July 9, 2012: The U.S. is investigating an incident where a U.S. Border Patrol agent reportedly fired at a gunman on the Rio Grande River. A Mexican boy may have been hit by the Border Patrol agent’s bullet. The incident occurred July 7, near a border crossing between Matamoros and Brownsville, Texas.

Mexican election authorities reported that the Institutional Revolutionary Party (PRI) will likely have 62 seats in Mexico’s Senate. Mexico has 128 senators, so that is three seats short of a majority.

Seven police officers and four gunmen were killed in a firefight in Sinaloa state. The firefight occurred near the town of Choix. Sinaloa’s governor had announced earlier this month that Mexican federal police were assuming security duties in Choix.

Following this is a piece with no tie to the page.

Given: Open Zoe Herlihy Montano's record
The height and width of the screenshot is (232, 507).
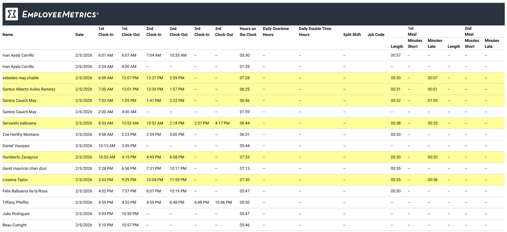Looking at the screenshot, I should (21, 134).
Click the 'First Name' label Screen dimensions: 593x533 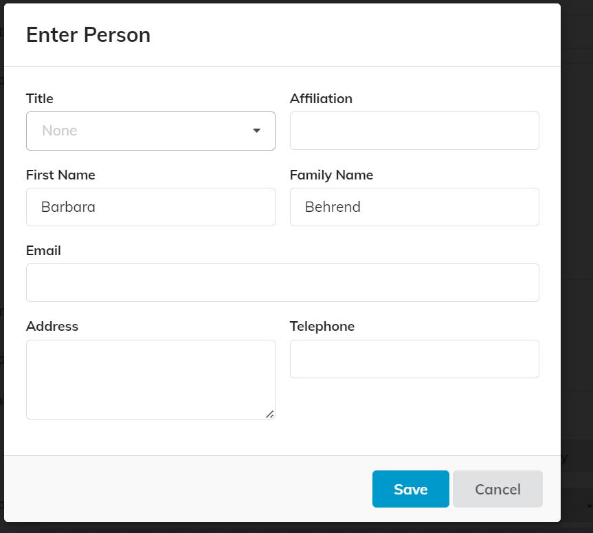(60, 175)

Choix’s local police chief was murdered June 29. The Mexican Army fought a battle with members of the Beltran Leyva cartel in Choix in May.

July 7, 2012: President-elect Enrique Pena said that he will revive Mexico’s oil industry. The incoming president said that modernizing Mexico’s national oil company, PEMEX, was a priority issue.

July 6, 2012: A retired Colombian police commander, General Oscar Naranjo, will be advising in-coming president Enrique Pena on counter-crime issues. Naranjo advocates creating elite police strike units to target senior cartel leaders and lower-level gunmen (cartel enforcers). Attacking the gunmen provides more immediate protection for citizens. Local gangs would also be targeted. Naranjo contends this worked in Colombia and will also work in Mexico.